April 6, 2025
Funds

How badly will Trump’s tariffs hurt Alabama’s multi-billion dollar state pension funds?


President Donald Trump’s announcement of sweeping new tariffs triggered the worst day for stock markets in five years on Thursday, sending shockwaves across the nation and in Alabama.

“When you dump over the apple cart, it’s totally expected to have major ramifications,” Retirement Systems of Alabama CEO David Bronner said Thursday in a statement.

Stable markets are important to the RSA, which relies on investments to support pension funds for more than 400,000 active and retired education and government employees.

The RSA said Thursday’s market downturn caused a 2.2% loss on its investments.

That amounted to a loss of $1.055 billion for the RSA’s three defined benefit plans – the Teachers’ Retirement System, the Employees’ Retirement System, and the Judicial Retirement System – the RSA said.

== SUPPLIED RECORDS ==
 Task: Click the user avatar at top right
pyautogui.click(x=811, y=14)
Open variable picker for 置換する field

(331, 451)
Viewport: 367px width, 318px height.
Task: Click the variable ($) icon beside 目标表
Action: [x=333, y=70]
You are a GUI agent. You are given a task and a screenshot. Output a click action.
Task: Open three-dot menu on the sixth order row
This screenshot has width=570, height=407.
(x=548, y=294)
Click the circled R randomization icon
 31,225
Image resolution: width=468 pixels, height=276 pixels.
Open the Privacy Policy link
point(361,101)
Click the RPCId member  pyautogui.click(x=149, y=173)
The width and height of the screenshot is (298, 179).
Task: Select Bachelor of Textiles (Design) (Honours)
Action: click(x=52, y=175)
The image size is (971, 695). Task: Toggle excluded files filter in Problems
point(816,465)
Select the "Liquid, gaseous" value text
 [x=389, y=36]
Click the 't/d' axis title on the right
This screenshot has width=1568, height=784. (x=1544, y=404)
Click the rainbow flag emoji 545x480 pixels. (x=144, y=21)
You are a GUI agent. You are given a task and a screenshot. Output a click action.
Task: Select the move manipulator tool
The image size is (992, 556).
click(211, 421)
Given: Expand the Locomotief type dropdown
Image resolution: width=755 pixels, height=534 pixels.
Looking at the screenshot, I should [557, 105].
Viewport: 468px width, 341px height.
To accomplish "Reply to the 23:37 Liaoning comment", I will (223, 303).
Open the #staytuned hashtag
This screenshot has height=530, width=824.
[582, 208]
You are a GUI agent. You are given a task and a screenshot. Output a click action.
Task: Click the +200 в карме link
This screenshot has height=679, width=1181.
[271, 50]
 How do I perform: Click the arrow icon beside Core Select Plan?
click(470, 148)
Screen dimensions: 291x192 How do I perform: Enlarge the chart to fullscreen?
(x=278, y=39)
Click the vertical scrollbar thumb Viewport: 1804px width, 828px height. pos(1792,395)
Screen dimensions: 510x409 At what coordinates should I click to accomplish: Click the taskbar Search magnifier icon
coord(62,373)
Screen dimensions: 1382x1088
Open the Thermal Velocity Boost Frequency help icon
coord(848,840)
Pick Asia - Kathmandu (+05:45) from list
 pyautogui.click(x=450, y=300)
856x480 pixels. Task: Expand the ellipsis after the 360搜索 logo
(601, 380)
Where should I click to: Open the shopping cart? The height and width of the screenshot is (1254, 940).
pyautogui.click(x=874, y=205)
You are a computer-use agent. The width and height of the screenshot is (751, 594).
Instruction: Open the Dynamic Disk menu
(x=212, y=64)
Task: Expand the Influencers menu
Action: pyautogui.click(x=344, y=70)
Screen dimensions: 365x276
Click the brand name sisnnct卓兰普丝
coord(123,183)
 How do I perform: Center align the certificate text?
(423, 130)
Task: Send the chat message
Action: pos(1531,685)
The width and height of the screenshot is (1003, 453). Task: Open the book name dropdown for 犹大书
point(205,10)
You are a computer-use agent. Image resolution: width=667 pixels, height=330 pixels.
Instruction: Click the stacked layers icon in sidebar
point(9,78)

== LIST OF TASKS ==
a – Reproduce the part of the article on tariffs and Alabama's pension funds from "April 6, 2025" up to and including "on its investments.".
b – In the article on tariffs and Alabama's pension funds, what percentage loss on its investments did the RSA say Thursday's market downturn caused?
You won't need the lines to do this.

== ANSWERS TO THE EXERCISE ==
a –
April 6, 2025
Funds

How badly will Trump’s tariffs hurt Alabama’s multi-billion dollar state pension funds?


President Donald Trump’s announcement of sweeping new tariffs triggered the worst day for stock markets in five years on Thursday, sending shockwaves across the nation and in Alabama.

“When you dump over the apple cart, it’s totally expected to have major ramifications,” Retirement Systems of Alabama CEO David Bronner said Thursday in a statement.

Stable markets are important to the RSA, which relies on investments to support pension funds for more than 400,000 active and retired education and government employees.

The RSA said Thursday’s market downturn caused a 2.2% loss on its investments.

b – A 2.2% loss.